The hall was built in around 1450. The design involved an asymmetrical main frontage facing onto the Market Place with the right hand section projected forward; the right hand section, which consisted of two bays, featured a short flight of steps leading up to a doorway in the left bay with a horizontal window above the doorway and two small gables above that. The left hand gable contained a carving of the town arms with the inscription "JS 1776": the initials refer to John Scott who was the bailiff at that time. The right hand gable at one time contained a clock which was taken down in 1851.

The building was originally used as a jail (in the cellar), as a courtroom (on the ground floor) and as a council chamber (upstairs). The Chippenham Savings Bank operated an office in the building on Saturday mornings from 1822.

Following the relocation of the town council and burgess to Chippenham Town Hall in 1834, the building became the drill hall for the Chippenham Volunteer Rifle Corps in 1846. The unit evolved to become B Company, 2nd Volunteer Battalion, The Wiltshire Regiment in 1881 and B Company, 4th Battalion, the Duke of Edinburgh's Wiltshire Regiment in 1908. The regiment vacated the building when it relocated to the Little Ivy in 1911. However, the building was also used as the headquarters of the Royal Wiltshire Yeomanry at this time, and continued to be a yeomanry drill hall until the yeomanry moved its headquarters to Trowbridge in 1920.

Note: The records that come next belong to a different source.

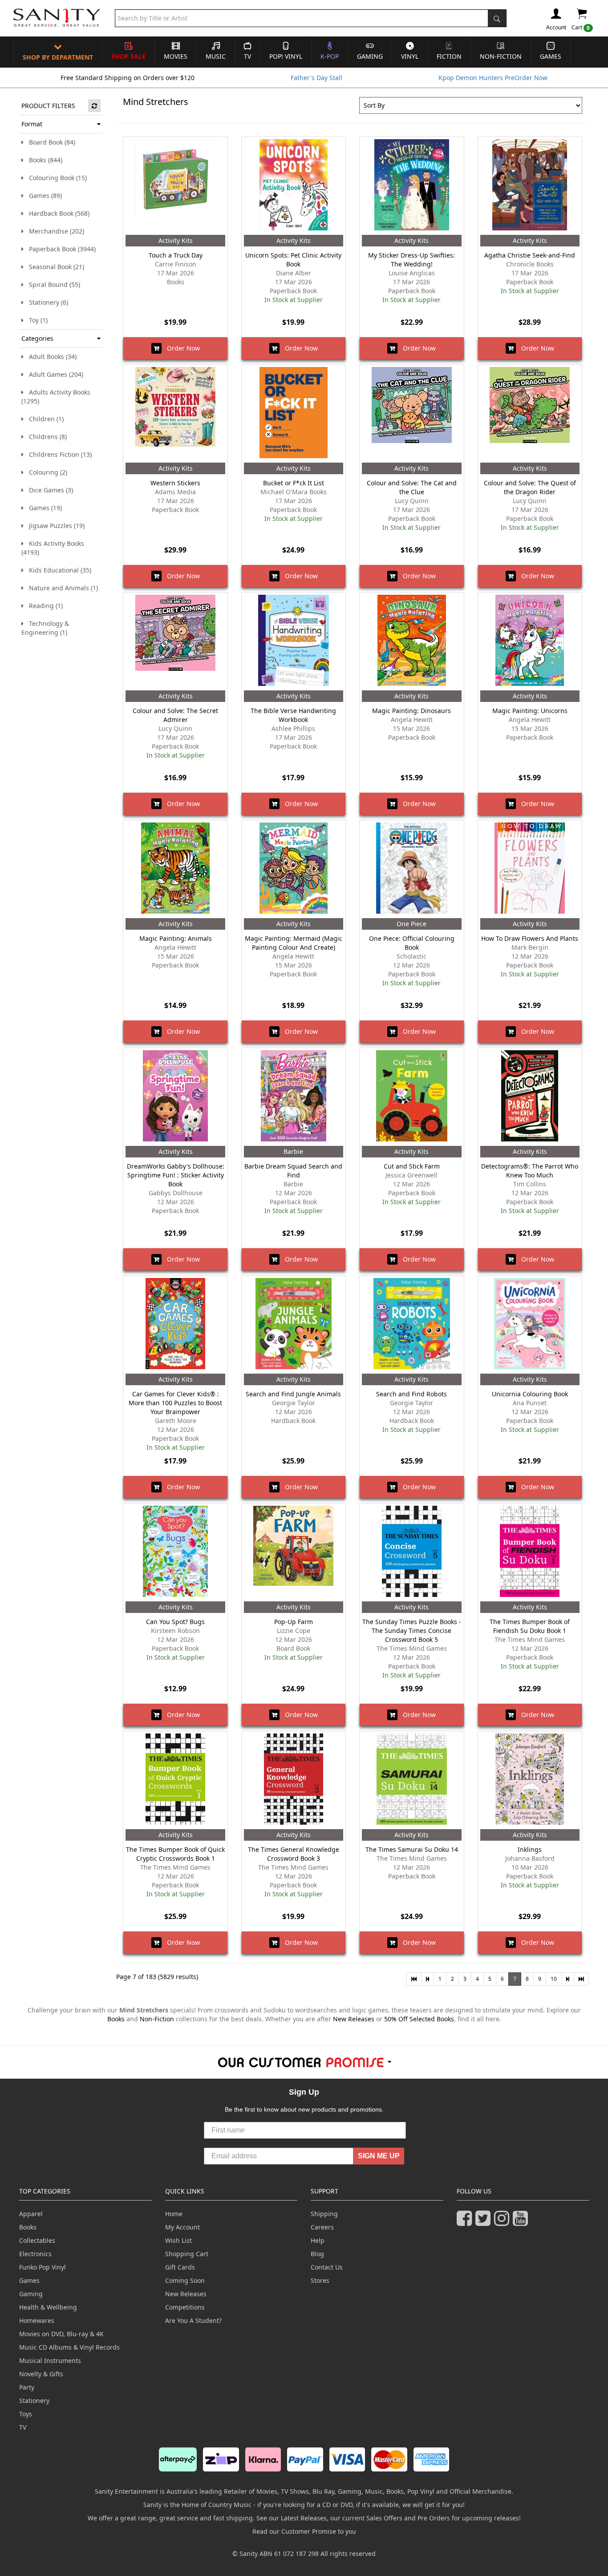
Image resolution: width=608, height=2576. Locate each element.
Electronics (35, 2253)
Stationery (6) (46, 302)
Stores (320, 2280)
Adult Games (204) (53, 374)
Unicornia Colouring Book (530, 1394)
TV (247, 56)
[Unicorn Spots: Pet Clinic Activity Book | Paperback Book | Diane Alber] (293, 186)
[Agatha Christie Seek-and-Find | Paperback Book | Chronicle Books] (530, 186)
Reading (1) (43, 605)
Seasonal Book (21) (54, 266)
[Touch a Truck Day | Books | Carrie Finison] (175, 186)
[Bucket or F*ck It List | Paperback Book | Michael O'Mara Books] (293, 413)
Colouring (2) (45, 472)
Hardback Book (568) (56, 213)
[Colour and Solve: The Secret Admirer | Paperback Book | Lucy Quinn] (175, 641)
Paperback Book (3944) (60, 249)
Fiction (449, 56)
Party (26, 2387)
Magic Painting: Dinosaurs (411, 710)
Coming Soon (185, 2280)
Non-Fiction (501, 56)
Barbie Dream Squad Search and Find (293, 1170)
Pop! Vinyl (285, 56)
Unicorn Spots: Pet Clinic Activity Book (293, 259)
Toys (25, 2414)
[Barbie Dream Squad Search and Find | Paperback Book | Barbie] (293, 1097)
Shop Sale (128, 56)
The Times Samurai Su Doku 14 (411, 1849)
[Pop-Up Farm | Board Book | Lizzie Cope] (293, 1552)
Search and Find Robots (411, 1394)
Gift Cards (180, 2267)
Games (550, 56)
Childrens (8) (45, 436)
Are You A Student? (193, 2320)
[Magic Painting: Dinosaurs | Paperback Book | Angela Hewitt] (411, 641)
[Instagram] (503, 2222)
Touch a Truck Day (176, 255)
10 (554, 1979)
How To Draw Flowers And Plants (529, 938)
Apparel (31, 2213)
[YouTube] (522, 2222)
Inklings (530, 1849)
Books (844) (43, 160)
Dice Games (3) (48, 490)
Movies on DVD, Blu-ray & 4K (61, 2334)
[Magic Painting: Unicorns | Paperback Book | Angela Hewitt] (530, 641)
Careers (322, 2227)
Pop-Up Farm (293, 1621)
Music (216, 56)
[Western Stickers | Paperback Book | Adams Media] (175, 413)
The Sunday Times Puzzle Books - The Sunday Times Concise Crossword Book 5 (411, 1630)
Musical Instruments (50, 2360)
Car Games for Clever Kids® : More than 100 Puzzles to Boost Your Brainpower (175, 1403)
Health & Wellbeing (48, 2307)
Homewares (36, 2320)
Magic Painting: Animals (175, 938)
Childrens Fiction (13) (58, 454)
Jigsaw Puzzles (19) (54, 525)
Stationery (34, 2400)
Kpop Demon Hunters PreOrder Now (492, 77)
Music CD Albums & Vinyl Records (69, 2347)
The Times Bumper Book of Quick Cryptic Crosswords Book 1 (175, 1853)
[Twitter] (484, 2222)
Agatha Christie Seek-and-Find (529, 255)
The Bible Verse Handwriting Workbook (293, 715)
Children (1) (44, 419)
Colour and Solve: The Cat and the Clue (412, 487)
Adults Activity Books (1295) (55, 396)
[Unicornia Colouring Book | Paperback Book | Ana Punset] (530, 1324)
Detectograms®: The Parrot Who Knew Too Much (529, 1170)
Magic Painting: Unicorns (529, 710)
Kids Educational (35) (57, 570)
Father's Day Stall (316, 77)
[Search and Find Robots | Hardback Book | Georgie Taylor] (411, 1324)
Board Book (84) (49, 142)
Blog (317, 2253)
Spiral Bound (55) (52, 284)
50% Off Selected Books (419, 2019)
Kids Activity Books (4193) (52, 547)
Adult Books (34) (50, 356)
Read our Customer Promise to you (304, 2531)
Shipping (324, 2213)
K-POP (329, 56)
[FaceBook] (466, 2222)
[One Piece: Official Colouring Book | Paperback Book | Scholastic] (411, 869)
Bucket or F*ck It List (293, 483)
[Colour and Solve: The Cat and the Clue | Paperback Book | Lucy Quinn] (411, 413)
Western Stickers (175, 483)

The Fire Brigade used the east end of the building from 1870 and then almost the whole building from 1911 to 1945. After some restoration work in the 1950s, the building served as the Chippenham Museum from October 1963 until it relocated to the Market Place in 1999.

Following a refurbishment, the building then became the North Wiltshire Tourist Information Centre in March 2003 although that concern relocated to a unit adjacent to the town hall in February 2012. It underwent a further refurbishment in March 2012 and then re-opened to the public as an extension of the Chippenham Museum and Heritage Centre in April 2012.